(Collection entries)
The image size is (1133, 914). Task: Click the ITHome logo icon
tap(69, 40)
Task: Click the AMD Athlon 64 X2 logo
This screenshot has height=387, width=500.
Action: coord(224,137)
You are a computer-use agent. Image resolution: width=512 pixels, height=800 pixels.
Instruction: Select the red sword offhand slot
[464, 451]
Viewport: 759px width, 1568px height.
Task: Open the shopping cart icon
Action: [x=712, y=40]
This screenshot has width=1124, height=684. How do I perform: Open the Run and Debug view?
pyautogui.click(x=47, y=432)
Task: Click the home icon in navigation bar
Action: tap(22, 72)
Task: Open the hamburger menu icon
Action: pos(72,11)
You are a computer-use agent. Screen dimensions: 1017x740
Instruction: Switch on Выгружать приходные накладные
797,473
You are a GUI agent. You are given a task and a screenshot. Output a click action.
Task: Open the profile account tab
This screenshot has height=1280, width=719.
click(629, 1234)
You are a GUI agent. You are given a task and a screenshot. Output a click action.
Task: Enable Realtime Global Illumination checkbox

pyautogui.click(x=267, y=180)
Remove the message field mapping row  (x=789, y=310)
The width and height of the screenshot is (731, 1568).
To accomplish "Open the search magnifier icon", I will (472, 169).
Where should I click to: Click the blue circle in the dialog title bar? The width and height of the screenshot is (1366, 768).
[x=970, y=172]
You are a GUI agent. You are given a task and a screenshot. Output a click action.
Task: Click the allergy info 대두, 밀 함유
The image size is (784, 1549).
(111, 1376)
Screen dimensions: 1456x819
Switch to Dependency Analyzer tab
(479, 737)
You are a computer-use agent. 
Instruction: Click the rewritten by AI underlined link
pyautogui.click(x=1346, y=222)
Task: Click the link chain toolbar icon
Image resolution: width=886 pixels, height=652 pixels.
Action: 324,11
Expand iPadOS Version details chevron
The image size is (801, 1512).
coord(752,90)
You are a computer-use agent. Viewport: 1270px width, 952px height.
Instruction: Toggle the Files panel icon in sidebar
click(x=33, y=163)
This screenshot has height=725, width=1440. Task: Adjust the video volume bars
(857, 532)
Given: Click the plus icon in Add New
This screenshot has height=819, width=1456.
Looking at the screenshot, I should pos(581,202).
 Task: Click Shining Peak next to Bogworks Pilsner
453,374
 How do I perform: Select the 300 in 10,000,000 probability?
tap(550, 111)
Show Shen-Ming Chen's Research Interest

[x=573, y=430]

The problem :: Reproduce all of the data above, substituting "Command" for each occurrence of "Instruction" and leaving every other part unchanged.

Finished answer ::
The image size is (1133, 914). Task: Click the ITHome logo icon
tap(69, 40)
Task: Click the AMD Athlon 64 X2 logo
This screenshot has height=387, width=500.
Action: coord(224,137)
You are a computer-use agent. Image resolution: width=512 pixels, height=800 pixels.
Command: Select the red sword offhand slot
[464, 451]
Viewport: 759px width, 1568px height.
Task: Open the shopping cart icon
Action: [x=712, y=40]
This screenshot has width=1124, height=684. How do I perform: Open the Run and Debug view?
pyautogui.click(x=47, y=432)
Task: Click the home icon in navigation bar
Action: tap(22, 72)
Task: Open the hamburger menu icon
Action: pos(72,11)
You are a computer-use agent. Screen dimensions: 1017x740
Command: Switch on Выгружать приходные накладные
797,473
You are a GUI agent. You are given a task and a screenshot. Output a click action.
Task: Open the profile account tab
This screenshot has height=1280, width=719.
click(629, 1234)
You are a GUI agent. You are given a task and a screenshot. Output a click action.
Task: Enable Realtime Global Illumination checkbox

pyautogui.click(x=267, y=180)
Remove the message field mapping row  (x=789, y=310)
The width and height of the screenshot is (731, 1568).
To accomplish "Open the search magnifier icon", I will (472, 169).
Where should I click to: Click the blue circle in the dialog title bar? The width and height of the screenshot is (1366, 768).
[x=970, y=172]
You are a GUI agent. You are given a task and a screenshot. Output a click action.
Task: Click the allergy info 대두, 밀 함유
The image size is (784, 1549).
(111, 1376)
Screen dimensions: 1456x819
Switch to Dependency Analyzer tab
(479, 737)
You are a computer-use agent. 
Command: Click the rewritten by AI underlined link
pyautogui.click(x=1346, y=222)
Task: Click the link chain toolbar icon
Image resolution: width=886 pixels, height=652 pixels.
Action: 324,11
Expand iPadOS Version details chevron
The image size is (801, 1512).
coord(752,90)
You are a computer-use agent. Viewport: 1270px width, 952px height.
Command: Toggle the Files panel icon in sidebar
click(x=33, y=163)
This screenshot has height=725, width=1440. Task: Adjust the video volume bars
(857, 532)
Given: Click the plus icon in Add New
This screenshot has height=819, width=1456.
Looking at the screenshot, I should pos(581,202).
 Task: Click Shining Peak next to Bogworks Pilsner
453,374
 How do I perform: Select the 300 in 10,000,000 probability?
tap(550, 111)
Show Shen-Ming Chen's Research Interest

[x=573, y=430]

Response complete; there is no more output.